• **What the exercise asks**
Give the listing again exactly as written.

• **Data to process**
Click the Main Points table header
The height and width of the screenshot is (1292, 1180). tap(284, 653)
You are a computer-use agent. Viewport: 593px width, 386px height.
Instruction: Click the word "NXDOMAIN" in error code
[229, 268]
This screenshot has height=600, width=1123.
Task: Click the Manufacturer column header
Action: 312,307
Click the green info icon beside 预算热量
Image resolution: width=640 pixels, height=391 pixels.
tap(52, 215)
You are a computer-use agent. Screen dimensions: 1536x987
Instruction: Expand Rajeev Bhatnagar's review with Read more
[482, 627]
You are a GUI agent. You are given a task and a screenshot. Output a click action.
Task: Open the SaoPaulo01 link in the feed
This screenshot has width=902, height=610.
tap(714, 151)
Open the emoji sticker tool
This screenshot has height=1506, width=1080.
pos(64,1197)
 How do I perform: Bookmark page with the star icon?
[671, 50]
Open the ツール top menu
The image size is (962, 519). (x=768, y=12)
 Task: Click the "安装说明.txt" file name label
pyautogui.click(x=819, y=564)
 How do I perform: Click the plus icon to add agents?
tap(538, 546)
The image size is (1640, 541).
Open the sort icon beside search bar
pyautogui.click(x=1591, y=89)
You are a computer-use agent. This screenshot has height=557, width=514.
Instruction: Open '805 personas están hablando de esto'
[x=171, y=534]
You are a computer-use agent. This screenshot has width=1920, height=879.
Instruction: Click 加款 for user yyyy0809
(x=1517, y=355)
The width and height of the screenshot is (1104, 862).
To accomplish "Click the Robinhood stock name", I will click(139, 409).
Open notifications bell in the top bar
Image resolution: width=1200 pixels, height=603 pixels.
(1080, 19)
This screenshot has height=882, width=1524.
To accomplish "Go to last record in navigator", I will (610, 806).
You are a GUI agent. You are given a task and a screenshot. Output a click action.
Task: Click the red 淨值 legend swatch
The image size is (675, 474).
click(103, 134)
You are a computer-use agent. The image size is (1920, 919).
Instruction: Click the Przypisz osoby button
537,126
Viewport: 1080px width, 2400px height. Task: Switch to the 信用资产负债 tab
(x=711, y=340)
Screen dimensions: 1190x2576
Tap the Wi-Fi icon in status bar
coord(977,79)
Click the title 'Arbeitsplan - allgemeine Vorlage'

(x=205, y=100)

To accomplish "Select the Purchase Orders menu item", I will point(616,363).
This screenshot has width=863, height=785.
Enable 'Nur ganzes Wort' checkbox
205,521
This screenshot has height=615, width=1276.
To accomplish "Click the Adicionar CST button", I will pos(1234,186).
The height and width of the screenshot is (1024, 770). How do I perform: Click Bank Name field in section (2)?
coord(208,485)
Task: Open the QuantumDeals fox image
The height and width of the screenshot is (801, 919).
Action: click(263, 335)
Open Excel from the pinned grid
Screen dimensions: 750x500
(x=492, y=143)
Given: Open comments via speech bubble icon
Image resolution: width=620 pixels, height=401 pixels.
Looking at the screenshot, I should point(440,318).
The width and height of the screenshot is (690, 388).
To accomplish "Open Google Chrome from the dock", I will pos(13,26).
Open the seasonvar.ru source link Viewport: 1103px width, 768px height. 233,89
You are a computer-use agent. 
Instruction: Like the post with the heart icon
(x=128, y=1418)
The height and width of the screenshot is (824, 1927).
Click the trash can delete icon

• **Answer area**
Click the Main Points table header
The height and width of the screenshot is (1292, 1180). tap(284, 653)
You are a computer-use agent. Viewport: 593px width, 386px height.
Instruction: Click the word "NXDOMAIN" in error code
[229, 268]
This screenshot has height=600, width=1123.
Task: Click the Manufacturer column header
Action: 312,307
Click the green info icon beside 预算热量
Image resolution: width=640 pixels, height=391 pixels.
tap(52, 215)
You are a computer-use agent. Screen dimensions: 1536x987
Instruction: Expand Rajeev Bhatnagar's review with Read more
[482, 627]
You are a GUI agent. You are given a task and a screenshot. Output a click action.
Task: Open the SaoPaulo01 link in the feed
This screenshot has width=902, height=610.
tap(714, 151)
Open the emoji sticker tool
This screenshot has height=1506, width=1080.
pos(64,1197)
 How do I perform: Bookmark page with the star icon?
[671, 50]
Open the ツール top menu
The image size is (962, 519). (x=768, y=12)
 Task: Click the "安装说明.txt" file name label
pyautogui.click(x=819, y=564)
 How do I perform: Click the plus icon to add agents?
tap(538, 546)
The image size is (1640, 541).
Open the sort icon beside search bar
pyautogui.click(x=1591, y=89)
You are a computer-use agent. This screenshot has height=557, width=514.
Instruction: Open '805 personas están hablando de esto'
[x=171, y=534]
You are a computer-use agent. This screenshot has width=1920, height=879.
Instruction: Click 加款 for user yyyy0809
(x=1517, y=355)
The width and height of the screenshot is (1104, 862).
To accomplish "Click the Robinhood stock name", I will click(139, 409).
Open notifications bell in the top bar
Image resolution: width=1200 pixels, height=603 pixels.
(1080, 19)
This screenshot has height=882, width=1524.
To accomplish "Go to last record in navigator", I will (610, 806).
You are a GUI agent. You are given a task and a screenshot. Output a click action.
Task: Click the red 淨值 legend swatch
The image size is (675, 474).
click(103, 134)
You are a computer-use agent. The image size is (1920, 919).
Instruction: Click the Przypisz osoby button
537,126
Viewport: 1080px width, 2400px height. Task: Switch to the 信用资产负债 tab
(x=711, y=340)
Screen dimensions: 1190x2576
Tap the Wi-Fi icon in status bar
coord(977,79)
Click the title 'Arbeitsplan - allgemeine Vorlage'

(x=205, y=100)

To accomplish "Select the Purchase Orders menu item", I will point(616,363).
This screenshot has width=863, height=785.
Enable 'Nur ganzes Wort' checkbox
205,521
This screenshot has height=615, width=1276.
To accomplish "Click the Adicionar CST button", I will pos(1234,186).
The height and width of the screenshot is (1024, 770). How do I perform: Click Bank Name field in section (2)?
coord(208,485)
Task: Open the QuantumDeals fox image
The height and width of the screenshot is (801, 919).
Action: click(263, 335)
Open Excel from the pinned grid
Screen dimensions: 750x500
(x=492, y=143)
Given: Open comments via speech bubble icon
Image resolution: width=620 pixels, height=401 pixels.
Looking at the screenshot, I should point(440,318).
The width and height of the screenshot is (690, 388).
To accomplish "Open Google Chrome from the dock", I will pos(13,26).
Open the seasonvar.ru source link Viewport: 1103px width, 768px height. 233,89
You are a computer-use agent. 
Instruction: Like the post with the heart icon
(x=128, y=1418)
The height and width of the screenshot is (824, 1927).
Click the trash can delete icon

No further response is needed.